Впрочем, свое знакомство с шиллеровскими документами Достоевский подтвердил — правда, много позже — лично. В 1876 году, рассуждая в «Дневнике писателя» об открытости русской души мировой культуре, он так иллюстрирует свою мысль:

Французский конвент 93 года, посылая патент на право гражданства au po?te allemand Schiller, l’ami de l’humanit?, хоть и сделал тем прекрасный поступок, но и не подозревал, что на другом краю Европы, в варварской России, этот же Шиллер гораздо национальнее и гораздо роднее варварам русским, чем не только в то время — во Франции, но даже и потом, во всё наше столетие, в котором Шиллера, гражданина французского и l’ami de l’humanit?, знали во Франции лишь профессора словесности, да и то не все, да и то чуть-чуть[1122].

Воспоминание о патенте — конечно, по памяти, с характерной аберрацией: неточный год (вместо 1792-го — 93-й); естественно, проигнорирована курьезная неточность имени адресата, указанного в дипломе (m. Gille). Но характерно, что память писателя сохранила не пространный текст самого закона, а лаконичное и четкое «письмо Директории», то есть Ролана с его «lami de lhumanit?». И, разумеется, ошибочно предположение комментаторов этого текста в академическом Собрании сочинений Достоевского, что формулу «друг человечества» он, опираясь на «суммарные впечатления об эпохе Великой французской революции», создал сам[1123].

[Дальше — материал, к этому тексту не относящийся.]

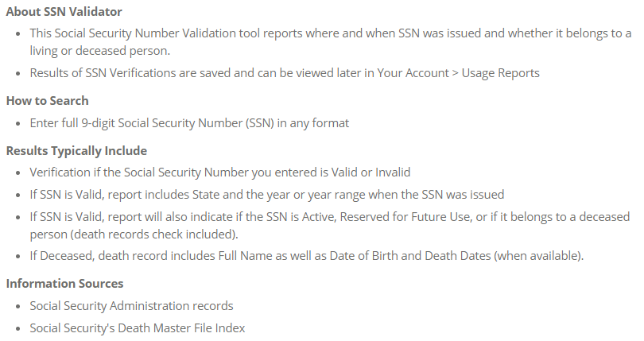Click the line about State and year issued
Image resolution: width=644 pixels, height=341 pixels.
(x=266, y=194)
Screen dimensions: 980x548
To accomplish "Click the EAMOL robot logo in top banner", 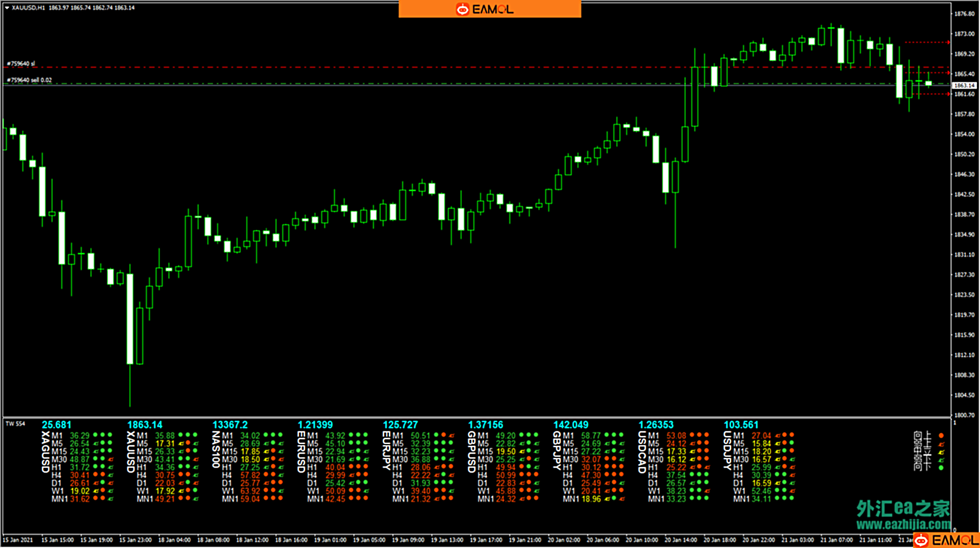I will pos(463,9).
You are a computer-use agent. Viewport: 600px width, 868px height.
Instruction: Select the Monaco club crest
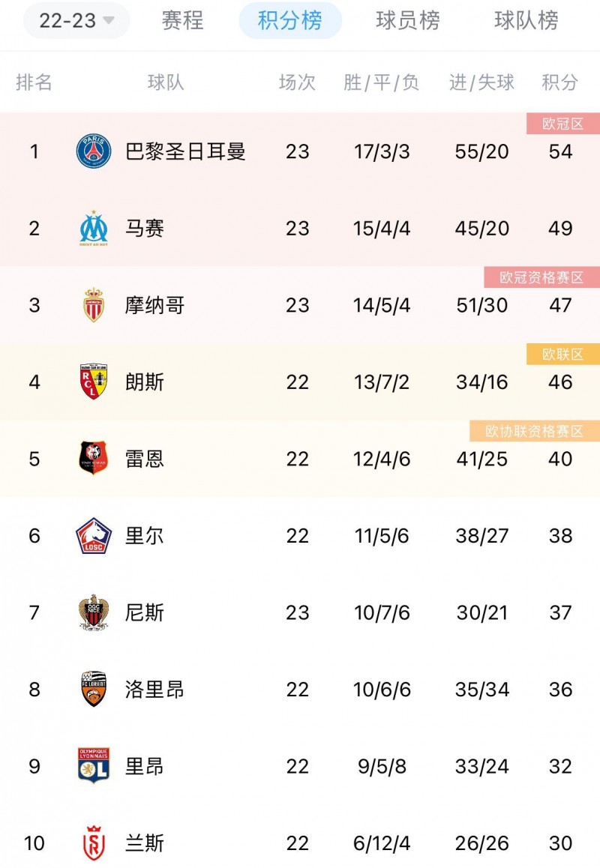(x=94, y=305)
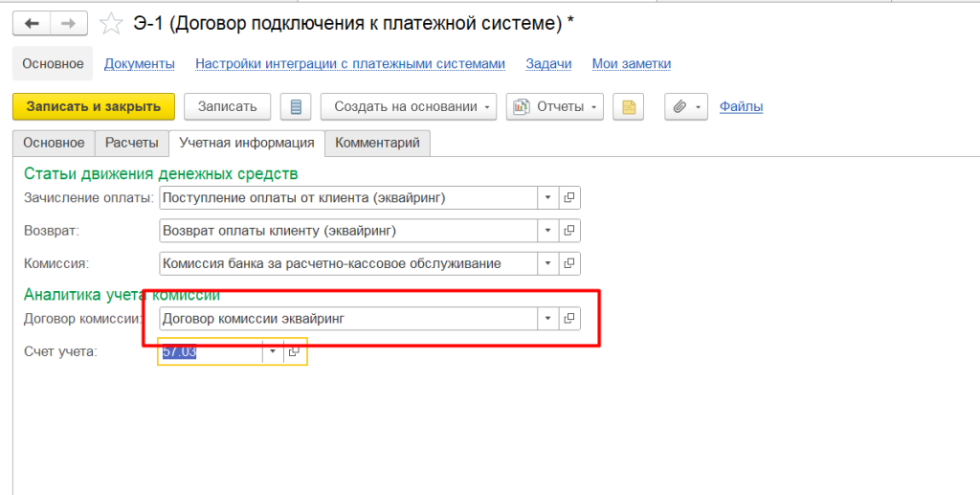The height and width of the screenshot is (495, 980).
Task: Click the yellow note icon button
Action: (x=629, y=106)
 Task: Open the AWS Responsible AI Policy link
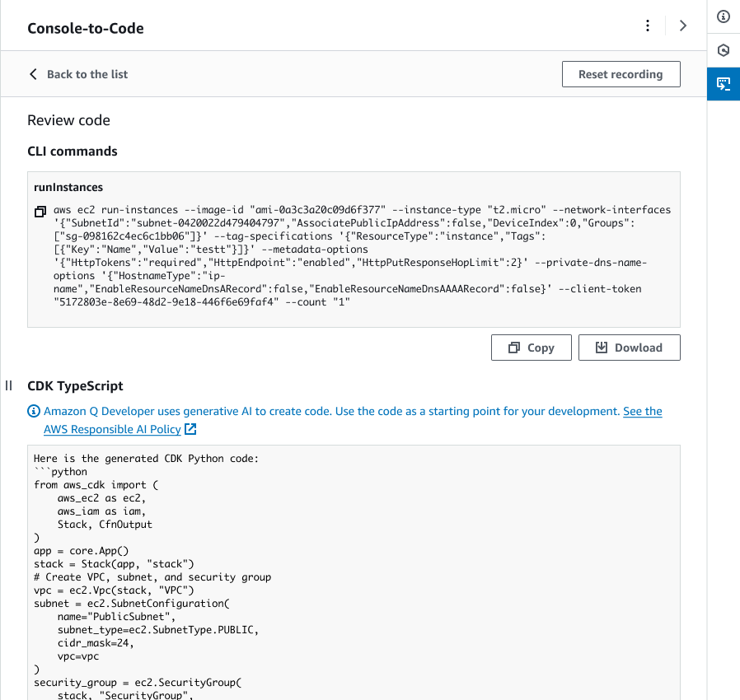[112, 429]
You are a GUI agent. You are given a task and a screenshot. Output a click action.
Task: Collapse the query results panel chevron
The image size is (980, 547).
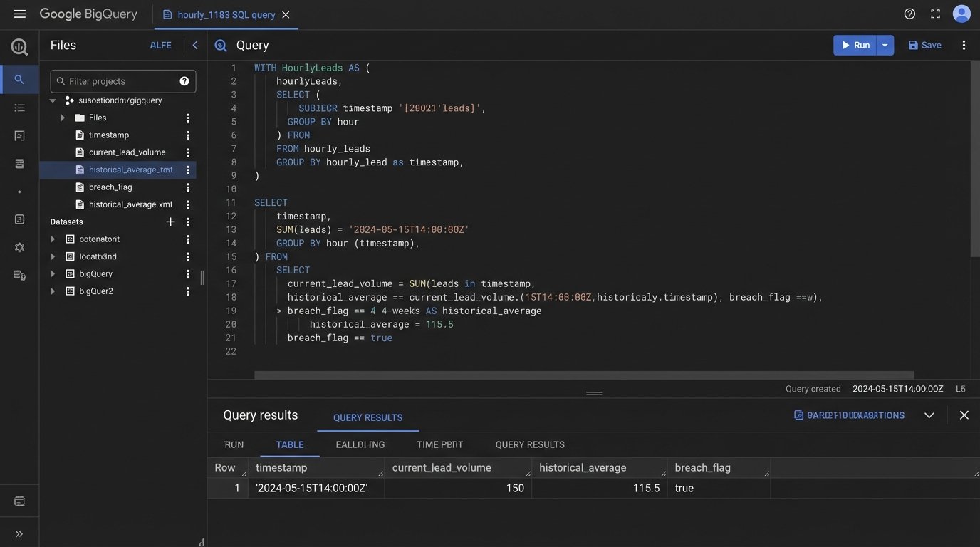[x=929, y=415]
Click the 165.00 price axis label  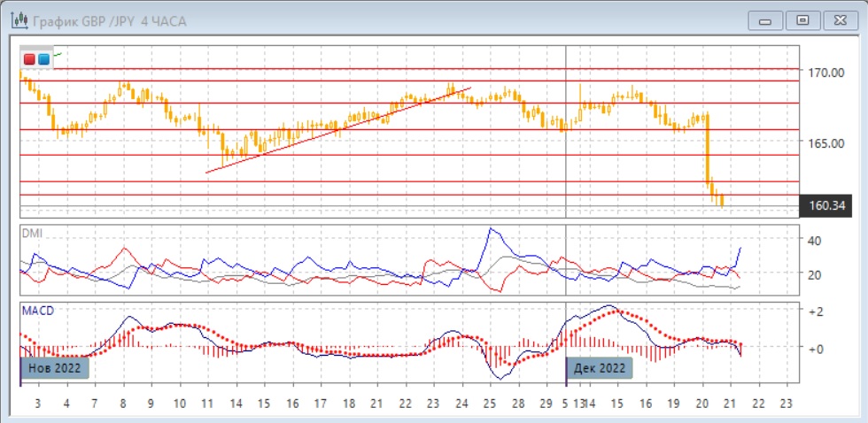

Что же касается этой политической идеологемы в «Деревне», то, даже «переведенная» Пушкиным на язык поэтического текста, она, без сомнения, ассоциировалась с Французской революцией. И хотя у нас нет к тому прямых доказательств, не исключено, что на фоне этих «прижизненных» ассоциаций маячила уже и тень Шиллера. А позднее, в 1840-х, имя «почетного гражданина Французской республики» прихотливой волею общественно-политических и культурных метаморфоз могло оказаться связанным с пушкинским «другом человечества» в сознании не одного только Достоевского.